Não à toa, dados da OMS apontam que cerca de 75% dos casos de suicídio ocorrem em países de baixa e média renda. Não enxergar e não lutar por melhores condições de vida, lazer, boa alimentação, educação e trabalho é também uma forma de não cuidar da vida das pessoas. Embora vários autores, desde Durkheim, tenham apontado que o suicídio é fundamentalmente um ato com raízes culturais e sociais, esse não é um fator seriamente analisado para além dos artigos e discussões teóricas. Não se tornou ainda mote para pensar políticas públicas de modo mais efetivo.
O modo como a campanha do Setembro Amarelo foi adotada no Brasil levou a outras distorções, infelizmente. Além do enfoque exclusivamente individual, com responsabilização do sujeito ou de um adoecimento particular, frequentemente testemunhamos a repetição impensada de um slogan.

DADOS FORNECIDOS »
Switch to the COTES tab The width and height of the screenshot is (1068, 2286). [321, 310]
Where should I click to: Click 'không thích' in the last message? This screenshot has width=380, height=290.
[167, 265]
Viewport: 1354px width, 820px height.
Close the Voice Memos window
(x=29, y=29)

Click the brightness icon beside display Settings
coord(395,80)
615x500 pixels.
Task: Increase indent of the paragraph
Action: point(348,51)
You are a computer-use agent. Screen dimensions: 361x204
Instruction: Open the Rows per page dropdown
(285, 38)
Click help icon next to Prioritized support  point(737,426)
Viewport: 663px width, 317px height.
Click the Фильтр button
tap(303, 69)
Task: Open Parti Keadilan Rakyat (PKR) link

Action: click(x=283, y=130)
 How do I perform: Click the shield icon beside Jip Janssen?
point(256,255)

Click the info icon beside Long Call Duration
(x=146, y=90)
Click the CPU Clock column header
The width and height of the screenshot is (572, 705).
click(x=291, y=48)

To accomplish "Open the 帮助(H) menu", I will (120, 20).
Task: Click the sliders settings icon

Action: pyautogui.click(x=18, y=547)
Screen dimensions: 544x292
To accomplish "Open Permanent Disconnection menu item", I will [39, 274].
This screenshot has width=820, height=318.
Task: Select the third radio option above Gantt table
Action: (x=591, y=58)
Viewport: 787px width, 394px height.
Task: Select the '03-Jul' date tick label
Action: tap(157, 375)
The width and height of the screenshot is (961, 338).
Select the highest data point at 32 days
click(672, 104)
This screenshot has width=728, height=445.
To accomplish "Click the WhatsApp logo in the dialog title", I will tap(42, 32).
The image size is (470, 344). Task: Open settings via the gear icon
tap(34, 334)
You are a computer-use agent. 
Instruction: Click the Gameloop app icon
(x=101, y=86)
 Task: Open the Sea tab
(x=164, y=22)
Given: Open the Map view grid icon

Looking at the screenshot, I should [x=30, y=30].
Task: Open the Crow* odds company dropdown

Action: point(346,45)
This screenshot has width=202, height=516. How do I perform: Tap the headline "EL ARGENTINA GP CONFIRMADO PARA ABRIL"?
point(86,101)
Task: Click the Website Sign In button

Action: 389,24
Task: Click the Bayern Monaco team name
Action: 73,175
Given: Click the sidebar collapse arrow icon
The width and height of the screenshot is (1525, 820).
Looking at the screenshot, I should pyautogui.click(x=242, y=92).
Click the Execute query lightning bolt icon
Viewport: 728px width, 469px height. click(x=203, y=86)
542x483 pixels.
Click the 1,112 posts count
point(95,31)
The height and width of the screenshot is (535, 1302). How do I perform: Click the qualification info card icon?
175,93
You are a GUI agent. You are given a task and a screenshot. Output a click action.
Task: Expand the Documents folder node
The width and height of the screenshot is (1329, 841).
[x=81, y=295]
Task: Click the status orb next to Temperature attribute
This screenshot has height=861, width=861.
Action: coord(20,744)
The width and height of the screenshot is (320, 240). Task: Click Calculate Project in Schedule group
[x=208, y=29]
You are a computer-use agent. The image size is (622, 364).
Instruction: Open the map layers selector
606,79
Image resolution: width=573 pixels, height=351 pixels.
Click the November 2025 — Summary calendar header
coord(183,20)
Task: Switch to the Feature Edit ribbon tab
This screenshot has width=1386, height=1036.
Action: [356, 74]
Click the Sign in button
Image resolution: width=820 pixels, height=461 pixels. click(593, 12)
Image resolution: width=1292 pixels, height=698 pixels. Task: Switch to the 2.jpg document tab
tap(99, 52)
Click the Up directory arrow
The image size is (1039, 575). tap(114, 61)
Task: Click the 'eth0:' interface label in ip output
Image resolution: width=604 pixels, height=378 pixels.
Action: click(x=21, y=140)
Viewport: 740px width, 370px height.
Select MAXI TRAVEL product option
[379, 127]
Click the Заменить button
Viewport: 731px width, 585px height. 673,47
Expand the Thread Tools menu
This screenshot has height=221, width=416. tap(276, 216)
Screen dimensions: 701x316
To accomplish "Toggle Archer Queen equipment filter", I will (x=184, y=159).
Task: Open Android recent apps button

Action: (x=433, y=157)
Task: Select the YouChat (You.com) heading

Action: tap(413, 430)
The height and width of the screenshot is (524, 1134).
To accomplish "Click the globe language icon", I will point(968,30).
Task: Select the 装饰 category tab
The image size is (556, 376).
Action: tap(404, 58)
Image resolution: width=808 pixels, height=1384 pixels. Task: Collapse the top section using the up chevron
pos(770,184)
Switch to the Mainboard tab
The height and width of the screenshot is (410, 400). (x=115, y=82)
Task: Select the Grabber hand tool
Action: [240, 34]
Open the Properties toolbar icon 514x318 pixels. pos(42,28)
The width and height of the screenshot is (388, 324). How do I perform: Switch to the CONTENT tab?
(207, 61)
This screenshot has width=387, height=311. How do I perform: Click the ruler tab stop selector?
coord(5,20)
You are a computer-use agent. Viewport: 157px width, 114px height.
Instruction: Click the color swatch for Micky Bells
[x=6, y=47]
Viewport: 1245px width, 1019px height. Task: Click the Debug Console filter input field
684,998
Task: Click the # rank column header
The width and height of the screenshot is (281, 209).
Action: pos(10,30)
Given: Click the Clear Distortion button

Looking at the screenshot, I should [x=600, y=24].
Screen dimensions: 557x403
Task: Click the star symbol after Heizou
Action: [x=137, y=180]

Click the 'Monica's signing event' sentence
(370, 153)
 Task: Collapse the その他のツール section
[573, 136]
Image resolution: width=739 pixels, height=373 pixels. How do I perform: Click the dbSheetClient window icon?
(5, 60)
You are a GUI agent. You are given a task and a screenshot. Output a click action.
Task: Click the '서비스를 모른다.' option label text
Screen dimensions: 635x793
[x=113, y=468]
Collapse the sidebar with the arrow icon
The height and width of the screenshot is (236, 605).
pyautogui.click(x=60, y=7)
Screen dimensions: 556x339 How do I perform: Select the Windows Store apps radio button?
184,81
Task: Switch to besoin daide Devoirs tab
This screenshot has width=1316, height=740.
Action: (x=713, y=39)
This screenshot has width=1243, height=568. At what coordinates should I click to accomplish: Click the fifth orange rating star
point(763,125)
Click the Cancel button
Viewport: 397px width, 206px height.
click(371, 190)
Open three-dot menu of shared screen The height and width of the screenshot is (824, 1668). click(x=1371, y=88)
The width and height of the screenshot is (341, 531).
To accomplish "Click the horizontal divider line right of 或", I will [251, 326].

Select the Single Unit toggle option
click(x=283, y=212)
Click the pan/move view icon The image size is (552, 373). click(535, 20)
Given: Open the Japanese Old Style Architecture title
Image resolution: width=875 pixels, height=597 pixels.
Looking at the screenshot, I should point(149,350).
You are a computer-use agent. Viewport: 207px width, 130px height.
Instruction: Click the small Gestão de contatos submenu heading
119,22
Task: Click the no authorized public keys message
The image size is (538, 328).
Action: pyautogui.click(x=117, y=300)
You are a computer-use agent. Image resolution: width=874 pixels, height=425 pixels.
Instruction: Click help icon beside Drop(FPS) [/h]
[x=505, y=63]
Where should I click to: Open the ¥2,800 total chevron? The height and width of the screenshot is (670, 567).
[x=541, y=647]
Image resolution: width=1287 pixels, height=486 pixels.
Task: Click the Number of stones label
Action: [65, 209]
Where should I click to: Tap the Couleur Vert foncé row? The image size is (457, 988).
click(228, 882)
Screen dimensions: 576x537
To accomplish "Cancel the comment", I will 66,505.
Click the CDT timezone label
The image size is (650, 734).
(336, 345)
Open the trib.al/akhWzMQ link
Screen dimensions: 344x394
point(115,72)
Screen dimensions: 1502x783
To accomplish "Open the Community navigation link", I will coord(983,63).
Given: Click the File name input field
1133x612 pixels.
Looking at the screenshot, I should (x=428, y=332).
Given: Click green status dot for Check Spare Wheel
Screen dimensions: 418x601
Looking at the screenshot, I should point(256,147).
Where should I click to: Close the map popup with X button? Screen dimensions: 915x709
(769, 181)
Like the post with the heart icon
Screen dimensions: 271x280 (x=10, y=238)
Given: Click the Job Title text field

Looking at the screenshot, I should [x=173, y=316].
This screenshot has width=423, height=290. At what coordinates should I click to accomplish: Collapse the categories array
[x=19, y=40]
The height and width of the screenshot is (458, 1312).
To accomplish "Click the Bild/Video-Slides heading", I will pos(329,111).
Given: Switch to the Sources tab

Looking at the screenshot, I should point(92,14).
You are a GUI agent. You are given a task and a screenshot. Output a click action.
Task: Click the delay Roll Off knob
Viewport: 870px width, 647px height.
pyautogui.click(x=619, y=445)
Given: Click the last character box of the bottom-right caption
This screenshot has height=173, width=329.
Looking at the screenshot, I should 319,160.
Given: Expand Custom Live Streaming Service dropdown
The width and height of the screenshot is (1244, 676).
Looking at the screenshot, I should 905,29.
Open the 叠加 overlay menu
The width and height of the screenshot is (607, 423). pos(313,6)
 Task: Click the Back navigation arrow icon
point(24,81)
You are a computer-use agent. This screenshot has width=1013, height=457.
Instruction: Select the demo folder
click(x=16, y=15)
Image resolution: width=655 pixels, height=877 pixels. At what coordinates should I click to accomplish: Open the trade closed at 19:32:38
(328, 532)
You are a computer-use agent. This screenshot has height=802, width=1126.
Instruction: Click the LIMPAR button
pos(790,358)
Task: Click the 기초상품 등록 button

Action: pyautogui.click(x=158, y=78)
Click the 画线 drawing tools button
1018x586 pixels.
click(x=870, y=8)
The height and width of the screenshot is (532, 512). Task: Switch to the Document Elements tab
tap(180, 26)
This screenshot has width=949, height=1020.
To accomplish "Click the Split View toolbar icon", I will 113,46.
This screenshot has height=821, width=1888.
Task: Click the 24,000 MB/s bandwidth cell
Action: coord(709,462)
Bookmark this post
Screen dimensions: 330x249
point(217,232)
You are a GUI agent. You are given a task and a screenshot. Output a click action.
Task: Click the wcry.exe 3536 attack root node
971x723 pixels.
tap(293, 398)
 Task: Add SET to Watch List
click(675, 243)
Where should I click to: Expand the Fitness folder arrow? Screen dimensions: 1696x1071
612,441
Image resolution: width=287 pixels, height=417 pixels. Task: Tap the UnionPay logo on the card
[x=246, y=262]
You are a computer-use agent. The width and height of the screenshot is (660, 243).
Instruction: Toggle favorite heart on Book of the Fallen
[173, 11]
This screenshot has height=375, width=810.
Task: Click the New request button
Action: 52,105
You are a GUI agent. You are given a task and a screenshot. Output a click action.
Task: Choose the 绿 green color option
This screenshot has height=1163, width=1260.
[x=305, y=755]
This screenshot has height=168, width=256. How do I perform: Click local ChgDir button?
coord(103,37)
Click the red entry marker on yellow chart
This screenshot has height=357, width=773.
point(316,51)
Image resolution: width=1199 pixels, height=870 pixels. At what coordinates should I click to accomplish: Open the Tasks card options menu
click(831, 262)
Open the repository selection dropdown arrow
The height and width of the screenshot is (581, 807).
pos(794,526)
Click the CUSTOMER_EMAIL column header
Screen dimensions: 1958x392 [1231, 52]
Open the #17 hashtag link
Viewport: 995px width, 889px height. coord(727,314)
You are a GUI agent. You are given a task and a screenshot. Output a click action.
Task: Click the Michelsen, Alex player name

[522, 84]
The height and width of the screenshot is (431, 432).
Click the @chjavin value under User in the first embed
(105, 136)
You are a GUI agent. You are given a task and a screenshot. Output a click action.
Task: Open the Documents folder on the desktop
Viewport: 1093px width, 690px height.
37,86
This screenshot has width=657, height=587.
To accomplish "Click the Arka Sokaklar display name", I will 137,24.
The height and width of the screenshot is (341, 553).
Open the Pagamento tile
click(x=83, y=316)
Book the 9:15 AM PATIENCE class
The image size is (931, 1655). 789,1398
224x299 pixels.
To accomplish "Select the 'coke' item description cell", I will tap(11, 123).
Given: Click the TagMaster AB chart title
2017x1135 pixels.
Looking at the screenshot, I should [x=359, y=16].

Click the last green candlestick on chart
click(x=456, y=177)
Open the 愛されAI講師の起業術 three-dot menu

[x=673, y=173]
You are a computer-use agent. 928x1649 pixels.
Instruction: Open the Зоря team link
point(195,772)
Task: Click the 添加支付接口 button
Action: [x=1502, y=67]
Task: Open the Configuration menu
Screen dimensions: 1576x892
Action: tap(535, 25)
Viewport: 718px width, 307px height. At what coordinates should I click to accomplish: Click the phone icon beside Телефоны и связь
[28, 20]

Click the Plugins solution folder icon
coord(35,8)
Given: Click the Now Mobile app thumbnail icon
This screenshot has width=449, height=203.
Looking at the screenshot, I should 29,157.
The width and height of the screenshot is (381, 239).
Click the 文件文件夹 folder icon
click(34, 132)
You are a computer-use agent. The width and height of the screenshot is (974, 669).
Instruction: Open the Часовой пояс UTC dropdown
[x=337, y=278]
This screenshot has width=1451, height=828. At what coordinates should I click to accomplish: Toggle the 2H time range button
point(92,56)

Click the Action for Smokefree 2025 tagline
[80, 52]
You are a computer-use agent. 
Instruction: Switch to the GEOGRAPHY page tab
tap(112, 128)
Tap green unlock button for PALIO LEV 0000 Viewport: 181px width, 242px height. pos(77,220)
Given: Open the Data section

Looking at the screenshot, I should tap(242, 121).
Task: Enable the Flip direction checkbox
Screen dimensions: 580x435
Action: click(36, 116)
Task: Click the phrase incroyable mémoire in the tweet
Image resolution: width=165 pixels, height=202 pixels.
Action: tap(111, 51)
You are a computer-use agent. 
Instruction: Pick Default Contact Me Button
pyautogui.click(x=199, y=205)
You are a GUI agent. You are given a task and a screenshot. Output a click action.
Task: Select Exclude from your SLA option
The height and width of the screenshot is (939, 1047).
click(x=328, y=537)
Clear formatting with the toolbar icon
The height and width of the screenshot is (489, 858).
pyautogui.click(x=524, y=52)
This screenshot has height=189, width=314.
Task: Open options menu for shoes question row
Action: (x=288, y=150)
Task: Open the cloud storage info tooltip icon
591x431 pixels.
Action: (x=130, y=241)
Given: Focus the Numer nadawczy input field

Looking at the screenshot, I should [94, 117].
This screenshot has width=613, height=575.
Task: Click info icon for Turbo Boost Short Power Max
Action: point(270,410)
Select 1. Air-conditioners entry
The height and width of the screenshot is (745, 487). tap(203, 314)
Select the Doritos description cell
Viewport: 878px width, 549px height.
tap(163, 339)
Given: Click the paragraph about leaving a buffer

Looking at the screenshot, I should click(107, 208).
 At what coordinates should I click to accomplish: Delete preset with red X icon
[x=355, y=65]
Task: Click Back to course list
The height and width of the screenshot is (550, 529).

TAREFA PROPOSTA 1 »
De acordo com o texto, que proporção dos casos de suicídio ocorre em países de baixa e média renda?
TAREFA PROPOSTA 2 »
Troque "campanha" por "iniciativa" no trecho do texto entre "O modo como" e "de um slogan.", inclusive, e escreva o trecho resultante.

RESOLUÇÃO 1 »
Cerca de 75% dos casos, segundo dados da OMS.

RESOLUÇÃO 2 »
O modo como a iniciativa do Setembro Amarelo foi adotada no Brasil levou a outras distorções, infelizmente. Além do enfoque exclusivamente individual, com responsabilização do sujeito ou de um adoecimento particular, frequentemente testemunhamos a repetição impensada de um slogan.